As described above, the present invention is a method for peeling off the insulating film at the winding end of the winding wound around the magnetic pole of the stator, and the tension is applied by pulling the winding end. The winding film peeling method is characterized in that the insulating film is peeled off by moving an insulating film peeling device in which the cutting blade rotates. Thereby, an insulating film can be peeled without disconnecting an electric wire. Even when aluminum having a strength lower than that of a copper wire or an iron wire is adopted as a conductor of the winding, disconnection when the insulating coating is peeled can be prevented.

Also, if the moving direction of the insulating film peeling device is the same as the direction in which the tension is applied, it is possible to easily prevent the sagging of the electric wire that occurs when peeling with the cutting blade.

Also, the tension is desirably 5 MPa or more and 50 MPa or less with respect to the conductor. If the pressure is less than 5 MPa, it is not possible to correct the distortion or bending of the electric wire or to prevent the electric wire from sagging when it is peeled off by the cutting blade.

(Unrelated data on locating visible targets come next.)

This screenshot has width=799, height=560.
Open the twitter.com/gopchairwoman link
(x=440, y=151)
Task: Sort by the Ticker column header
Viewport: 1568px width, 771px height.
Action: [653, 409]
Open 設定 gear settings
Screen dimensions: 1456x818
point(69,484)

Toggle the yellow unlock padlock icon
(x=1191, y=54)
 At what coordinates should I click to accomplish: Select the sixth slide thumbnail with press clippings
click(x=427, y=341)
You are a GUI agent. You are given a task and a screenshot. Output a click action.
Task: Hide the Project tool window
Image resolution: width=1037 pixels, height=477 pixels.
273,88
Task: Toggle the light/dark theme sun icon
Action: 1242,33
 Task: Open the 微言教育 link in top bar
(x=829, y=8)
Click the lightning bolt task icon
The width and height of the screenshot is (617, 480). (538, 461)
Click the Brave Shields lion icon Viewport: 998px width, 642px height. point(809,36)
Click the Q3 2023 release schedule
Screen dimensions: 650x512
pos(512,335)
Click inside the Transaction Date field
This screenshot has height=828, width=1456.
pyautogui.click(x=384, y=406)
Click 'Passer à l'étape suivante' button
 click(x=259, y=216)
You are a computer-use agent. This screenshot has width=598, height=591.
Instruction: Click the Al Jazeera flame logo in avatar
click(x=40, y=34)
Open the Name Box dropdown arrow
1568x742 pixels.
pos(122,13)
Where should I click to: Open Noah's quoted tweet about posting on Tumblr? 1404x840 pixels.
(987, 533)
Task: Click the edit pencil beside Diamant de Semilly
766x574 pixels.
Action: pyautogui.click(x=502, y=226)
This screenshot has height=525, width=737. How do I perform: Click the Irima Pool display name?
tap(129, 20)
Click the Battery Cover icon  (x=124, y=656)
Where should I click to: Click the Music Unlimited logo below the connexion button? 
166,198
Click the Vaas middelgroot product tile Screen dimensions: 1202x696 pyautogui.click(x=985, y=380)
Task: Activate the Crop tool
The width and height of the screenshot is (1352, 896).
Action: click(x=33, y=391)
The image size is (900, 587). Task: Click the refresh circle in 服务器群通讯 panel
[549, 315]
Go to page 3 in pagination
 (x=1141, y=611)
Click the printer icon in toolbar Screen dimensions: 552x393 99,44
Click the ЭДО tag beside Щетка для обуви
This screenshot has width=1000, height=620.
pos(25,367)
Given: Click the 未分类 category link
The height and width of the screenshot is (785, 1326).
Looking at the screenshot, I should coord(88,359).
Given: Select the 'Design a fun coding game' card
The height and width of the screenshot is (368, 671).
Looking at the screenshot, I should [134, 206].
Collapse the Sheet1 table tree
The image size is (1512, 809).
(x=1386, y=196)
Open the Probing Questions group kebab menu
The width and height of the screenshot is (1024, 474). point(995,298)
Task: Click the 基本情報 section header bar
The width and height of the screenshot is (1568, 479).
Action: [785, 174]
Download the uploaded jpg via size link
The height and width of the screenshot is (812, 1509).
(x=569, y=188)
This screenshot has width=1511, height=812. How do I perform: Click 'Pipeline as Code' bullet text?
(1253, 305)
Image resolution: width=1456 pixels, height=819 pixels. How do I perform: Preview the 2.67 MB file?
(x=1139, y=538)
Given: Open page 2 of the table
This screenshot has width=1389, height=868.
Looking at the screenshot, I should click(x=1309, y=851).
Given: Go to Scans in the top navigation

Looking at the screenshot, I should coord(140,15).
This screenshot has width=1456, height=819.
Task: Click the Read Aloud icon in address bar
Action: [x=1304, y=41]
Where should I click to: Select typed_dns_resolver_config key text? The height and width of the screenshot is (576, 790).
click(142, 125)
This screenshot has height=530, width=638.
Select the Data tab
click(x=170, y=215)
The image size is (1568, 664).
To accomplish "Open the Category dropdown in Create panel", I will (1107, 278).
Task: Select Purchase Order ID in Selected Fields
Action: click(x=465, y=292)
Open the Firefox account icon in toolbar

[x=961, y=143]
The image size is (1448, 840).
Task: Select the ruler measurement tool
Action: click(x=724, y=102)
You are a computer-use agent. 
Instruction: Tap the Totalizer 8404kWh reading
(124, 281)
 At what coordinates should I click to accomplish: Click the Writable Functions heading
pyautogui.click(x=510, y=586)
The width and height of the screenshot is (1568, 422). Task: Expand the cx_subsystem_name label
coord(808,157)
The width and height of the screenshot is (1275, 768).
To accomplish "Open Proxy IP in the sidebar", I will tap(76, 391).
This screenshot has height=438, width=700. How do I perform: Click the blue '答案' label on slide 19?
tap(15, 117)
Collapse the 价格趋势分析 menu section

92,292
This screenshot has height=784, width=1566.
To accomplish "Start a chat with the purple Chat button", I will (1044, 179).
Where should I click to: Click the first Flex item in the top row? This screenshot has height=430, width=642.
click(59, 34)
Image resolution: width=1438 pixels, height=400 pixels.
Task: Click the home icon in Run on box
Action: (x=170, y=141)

In addition, the electric wire may be disconnected at a tension greater than 50 MPa.

Also, it is desirable that the winding conductor has a diameter of 0.15 mm or more and 0.5 mm or less. If the thickness is less than 0.15 mm, the insulation film is peeled off when the insulating blade is peeled off due to the rotation of the cutting blade, and if the wire is larger than 0.5 mm, the distortion of the wire due to the tension or the bending wrinkle cannot be corrected.

Also, when stripping the insulation film of the winding, it is desirable to strip the conductor of the winding at the same time from 0.001 mm to 0.005 mm. When the conductor part of the winding is peeled off at less than 0.001 mm, the aluminum oxide layer is not completely removed, so that the soldering connection between the conductor part and the terminal or the lead wire cannot be easily performed. Moreover, when the conductor part of a coil | winding is simultaneously peeled larger than 0.005 mm, the amount of biting of a cutting blade may become large and may cause a disconnection.

In addition, when peeling the conductor part of a coil | winding larger than 0.005 mm simultaneously, it is more preferable to carry out by dividing the frequency | count of peeling into multiple times.

As described above, the winding separation method for an electric motor of the present invention can be applied to an electric motor such as an air conditioner, and can also be applied to other electric motors.

DESCRIPTION OF SYMBOLS 1 Stator iron core 2 Insulator 3 Winding 4 Winding end part 4a Tip part (of winding end part) 4b Conductor part (after peeling) 6 Terminal 7 Insulating resin 10 Shaft 12 Rotor 13 Stator 16 Printed circuit board 17 Finished winding product 18 Conductor 19 Insulating coating 20 Electric wire 101 Cutting blade 102 Cutting blade rotating device 103 Cutting blade moving device 104 Tension applying device 108 Insulating coating peeling device

Claims

A method for peeling off an insulating film at a winding end of a winding wound around a magnetic pole of a stator, wherein the winding end is pulled to be in a tensioned state, and the insulating coating is peeled off when a cutting blade rotates. A method for peeling a winding of an electric motor, wherein the insulating coating is peeled off by moving an apparatus.
2. The method according to claim 1, wherein the conductor of the winding is aluminum.
The method for peeling a winding of an electric motor according to claim 1 or 2, wherein the moving direction of the insulating film peeling device is the same as the direction in which the tension is applied.
4. The method according to claim 1, wherein the tension is 5 MPa or more and 50 MPa or less with respect to the winding. 5.
5. The method according to claim 1, wherein a diameter of the conductor of the winding is 0.15 mm or more and 0.5 or less.
6. The electric motor according to claim 1, wherein when the insulating film of the winding is peeled off, the conductor of the winding is peeled off simultaneously at 0.001 mm or more and 0.005 mm or less. Winding peeling method.